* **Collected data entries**
## Begin

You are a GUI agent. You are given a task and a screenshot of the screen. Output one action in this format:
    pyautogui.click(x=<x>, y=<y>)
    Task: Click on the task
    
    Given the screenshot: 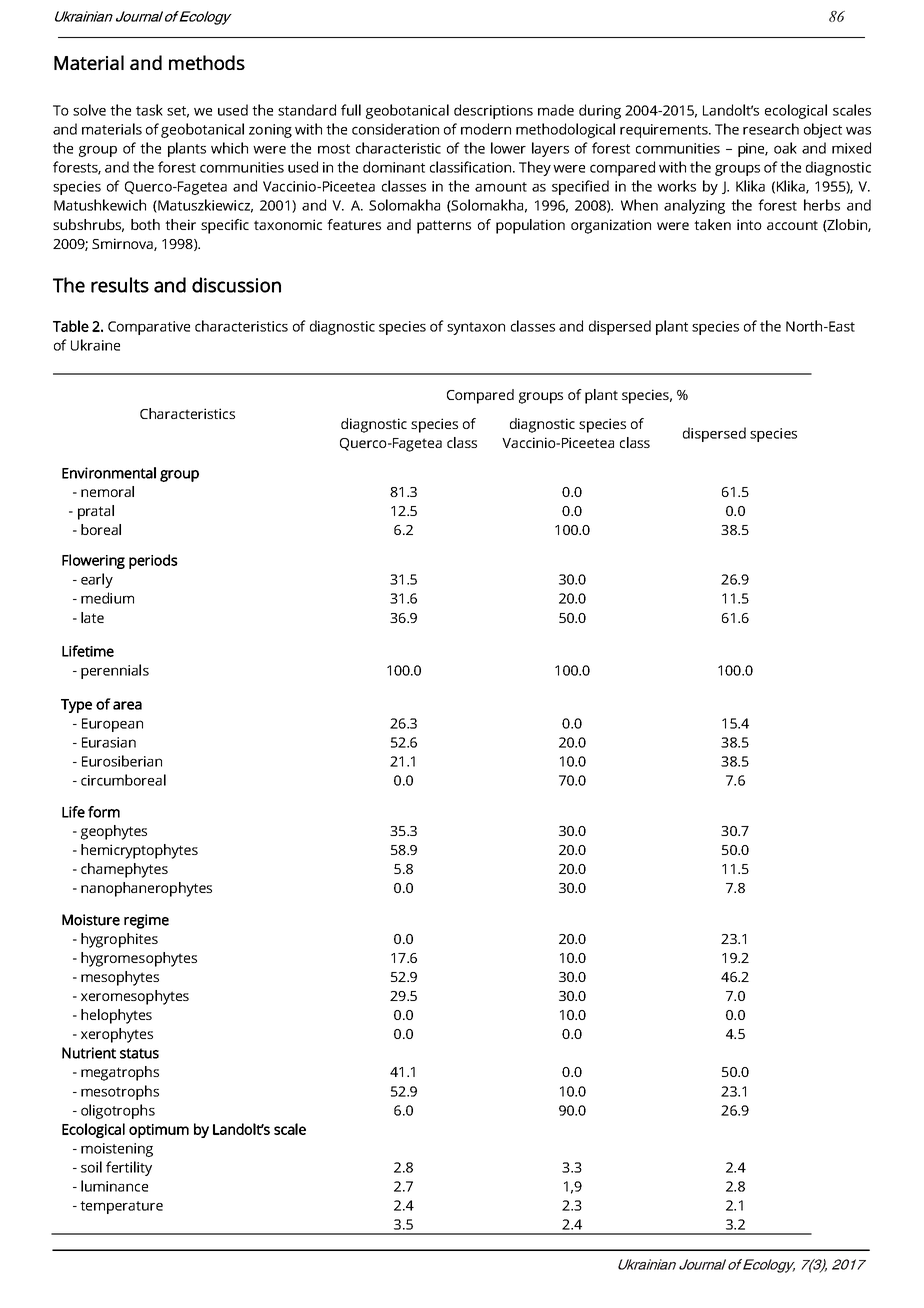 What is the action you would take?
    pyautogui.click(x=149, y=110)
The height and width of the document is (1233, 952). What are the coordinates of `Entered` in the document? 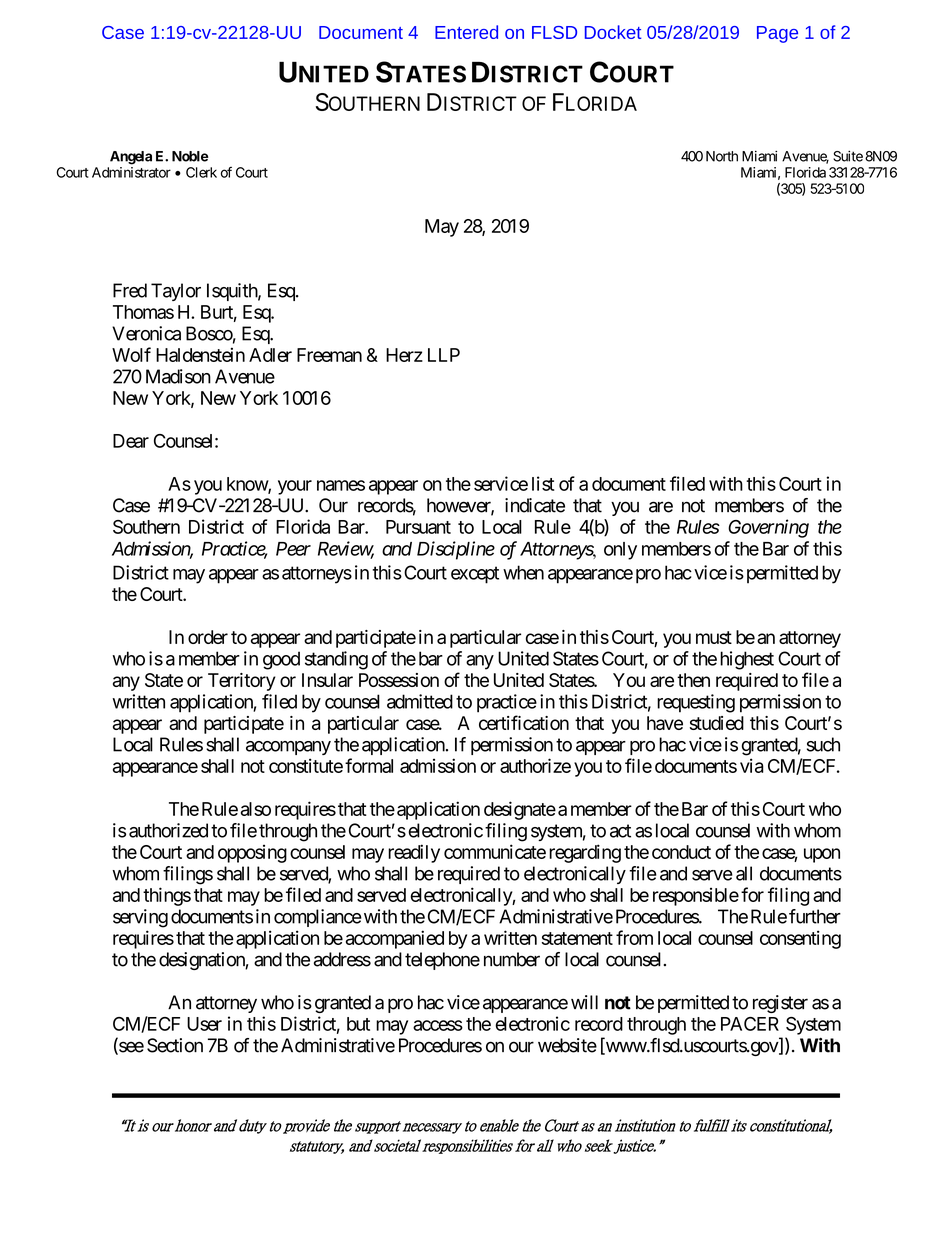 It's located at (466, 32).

## End

* **Goal of the exercise**
List each line of the entries above that contains the word "task". Case counts.

* **The solution**
You are a GUI agent. You are given a task and a screenshot of the screen. Output one action in this format:
    Task: Click on the task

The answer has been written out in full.